Cognitive Load Manipulation
Following the inhibition cue manipulation, participants were told that as part of a cognitive task, they would rehearse a number while they decided how long their partner should hold their hand in the water (i.e., while they completed the aggression measure). They were told they would be given 30 seconds to become familiar with a number, which they would rehearse while deciding on the ice-water immersion duration. For those in the high cognitive load condition, the number was ten digits long. For those in the low cognitive load condition, it was only three digits long. Thiscognitive load manipulation is similar to others successfully employed in previous research (e.g., Gilbert & Hixon, 1991; Pendry & Macrae, 1999). In addition, the participant was told to stop rehearsing the number once they completed the aggression measure.
Aggression
Participants were given a sheet of paper with the number written on it and told they would be asked to write the number at the end of the study. They were given 30 seconds to memorize it. When this time had elapsed, they completed the aggression measure –their decision regarding the duration of the partner’s ice-water immersion. The experimenter left the room as the participant began number rehearsal, just before completing the aggression measure.

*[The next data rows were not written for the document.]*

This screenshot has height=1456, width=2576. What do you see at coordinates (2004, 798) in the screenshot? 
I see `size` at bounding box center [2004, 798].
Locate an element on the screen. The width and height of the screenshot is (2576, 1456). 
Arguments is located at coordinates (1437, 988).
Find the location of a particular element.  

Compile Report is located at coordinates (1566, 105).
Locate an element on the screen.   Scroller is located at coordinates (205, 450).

As previously stated, participants were asked to decide how long the other participant should hold his/her hand in icy water, ostensibly as a distraction while performing another task. Participants circled the amount of time that the other participant should be distracted on a 9-point scale starting at “1 = no distraction at all” which increased by 10 second intervals to “9 = 80 seconds/very strong distraction.” This measure of aggression has been successfully employed in previous research (e.g., Vasquez, 2009, Vasquez et al., 2005).
Cognitive Load Manipulation Check
To assess whether the cognitive load manipulation successfully reduced cognitive performance, participants were asked to complete a picture-categorization task after they completed the aggression measure. They were told this task was another measure of mental performance.They were given 30 seconds to indicate the correct category for each picture in a series, while rehearsing the same number they were assigned for the decision-making exercise. Below each picture 3 categories were listed. Participants were asked to circle the option that best represented the picture (e.g., a picture of a banana should be in the category fruit, rather than vegetable or dairy, which were the other two categories). The task required them to circle as many correct categories as possible in the 30 seconds while rehearsing the number. After completing the categorization task, participants completed measures assessing their reactions to the provocation and trigger inductions. Then, they were debriefed.